Last year a number of analysts sounded the death knell for the bond market. The chorus grew louder in mid-December when the Federal Reserve announced it would begin scaling back its stimulus program in January. Prevailing wisdom said that since the Fed’s $85 billion monthly bond-buying program has kept interest rates artificially low, bonds would soon come under downside pressure given the inverse relationship between interest rates and bond prices. Funny, someone forgot to tell the bond market.

Take a look at the year-to-date charts above representing US bonds, US high yield bonds, US municipal bonds and (for good measure) international bonds. My proxies for these markets are  iShares Core Total US Bond Market ETF (AGG), iShares iBoxx $ High Yield Corporate Bd (HYG), iShares National AMT-Free Muni Bond (MUB) and SPDR Barclays International Treasury Bd (BWX).  Through February 27 these exchange-traded funds have increased 2.0%, 2.6%, 3.4% and 2.3%, respectively, and are up 3.0%, 7.7%, 6.5% and 3.8% over the past six months.

I don’t disagree that the 32-year old bull market in Treasury bonds is long in tooth. Looking back at 200 years of data on interest rates in the US, bond bull markets historically run 22-37 years.
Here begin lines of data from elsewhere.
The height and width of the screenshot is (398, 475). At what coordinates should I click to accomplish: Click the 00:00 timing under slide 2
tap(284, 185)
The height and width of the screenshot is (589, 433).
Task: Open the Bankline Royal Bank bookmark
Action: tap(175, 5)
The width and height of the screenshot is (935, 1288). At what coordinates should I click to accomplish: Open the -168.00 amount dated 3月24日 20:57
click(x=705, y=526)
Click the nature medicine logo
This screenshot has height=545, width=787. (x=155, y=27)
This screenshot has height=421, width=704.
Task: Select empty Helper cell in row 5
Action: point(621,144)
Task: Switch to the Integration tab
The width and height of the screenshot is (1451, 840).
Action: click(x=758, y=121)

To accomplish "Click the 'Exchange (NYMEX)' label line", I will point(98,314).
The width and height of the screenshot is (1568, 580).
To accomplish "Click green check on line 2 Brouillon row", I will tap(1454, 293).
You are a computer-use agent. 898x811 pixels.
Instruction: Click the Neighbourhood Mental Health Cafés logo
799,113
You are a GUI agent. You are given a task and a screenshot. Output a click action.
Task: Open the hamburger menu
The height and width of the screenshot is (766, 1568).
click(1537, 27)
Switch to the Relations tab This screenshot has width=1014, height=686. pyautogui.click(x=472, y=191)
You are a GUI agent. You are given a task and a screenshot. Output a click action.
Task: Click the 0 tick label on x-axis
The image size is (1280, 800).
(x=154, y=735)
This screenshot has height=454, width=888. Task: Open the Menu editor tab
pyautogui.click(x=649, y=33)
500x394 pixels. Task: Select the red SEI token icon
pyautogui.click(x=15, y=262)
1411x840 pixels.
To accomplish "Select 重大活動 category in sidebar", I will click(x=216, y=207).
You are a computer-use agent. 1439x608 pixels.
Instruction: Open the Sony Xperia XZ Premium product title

But I also know from studying the past that bond markets roll over very slowly – it can take 2 to 14 years to change trend. Bottom line: Low rates can last for a long time. Take the guesswork out of the investment process and let charts guide your decisions. My newsletter provides intermediate-trend buy and sell signals for the bond markets shown above.

♦ Please note that my readings will change without notice,  so please don’t buy or sell solely based on anything you read in this blog. 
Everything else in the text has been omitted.